Here's the thing. Outside of the oops in comment #22, which is a real crash, this problem is _not_ crashing systems. It's warning during boot. It looks like a real oops, but it's not a real oops.

Here's why: The code paths are calling cond_resched() which was added to a number of places to improve latency. Part of it checks to ensure that the code is not running with a spinlock held, in interrupt context, or some other conditions. It issues the message everyone's been reporting when it detects that. Generally, it's a good thing.

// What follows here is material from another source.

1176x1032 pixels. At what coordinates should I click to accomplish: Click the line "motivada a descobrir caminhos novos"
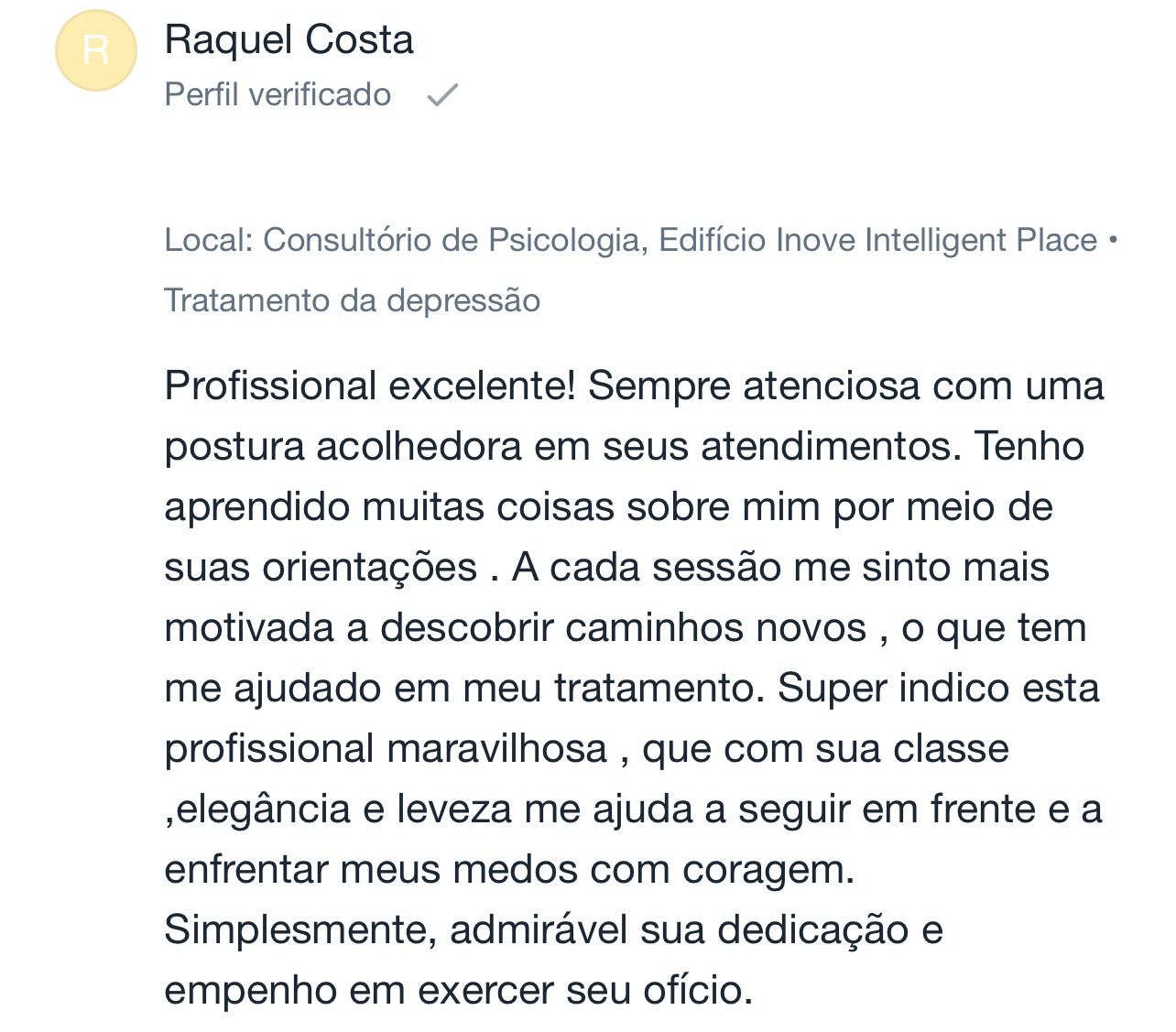(x=515, y=627)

For the code that we're using here, though, init hasn't even been started yet so it _can't_ actually schedule. The warnings are cosmetic even if they're really ugly.
Comment 26 revealed revealed 2010-01-18 16:50:14 UTC
(In reply to comment #22)
> Hi there,
> 
> Which of the kernel packages shall I install now? My oiginal packages had been:

Maybe it's a good idea for you to go back to the last known usable configuration?
I tried the kernel too, and got freeze. I toasted kernel 2.6.31.8-0.1-desktop to a cd and used rpm -e (kotdkernel) and rpm -Uhv 2.6.31.8-0.1-desktop to get back to a working configuration. Freeze in my case is probably caused due to a difficult kernel choice in general which caused incompatibilities.

Greetings,

R
Comment 27 Angelika Schulz 2010-01-19 07:02:52 UTC
Good Morning, 

well, my nice little machine has an additional kernel installed from the kernel:head repository. I chose the pae kernel here, allthough I am fairly sure I won't need it with my 1.5 GB of memory. 

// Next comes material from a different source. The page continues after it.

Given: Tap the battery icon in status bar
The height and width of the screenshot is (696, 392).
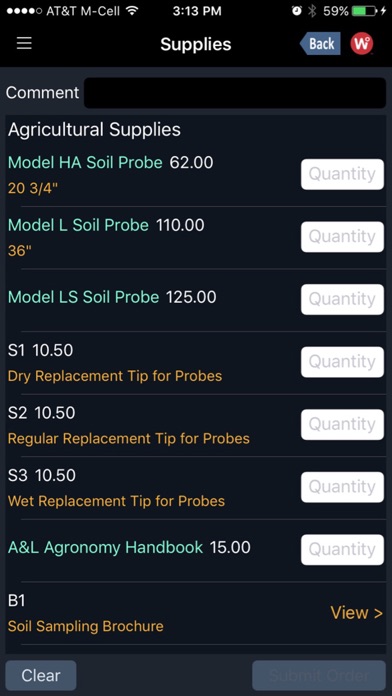Looking at the screenshot, I should (365, 11).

kernel-pae-2.6.32-41.1.i586

Nevertheless, the other machines I install are not supposed to use that repository as well, so I just try to make sure that the other machines do _not_ install the desktop kernel. 

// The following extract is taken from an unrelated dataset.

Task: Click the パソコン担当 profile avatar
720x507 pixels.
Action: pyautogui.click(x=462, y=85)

One machine I installed chose the default kernel, and it did not crash yet. I am installing via autoyast and have a script that will check for a specific kernel version (2.6.31.8) and will just try to downgrade the kernel as soon as it is detected.

I will now test the default kernel with my own machine and see whether the problems are gone with the normal kernels (default / pae / xen?).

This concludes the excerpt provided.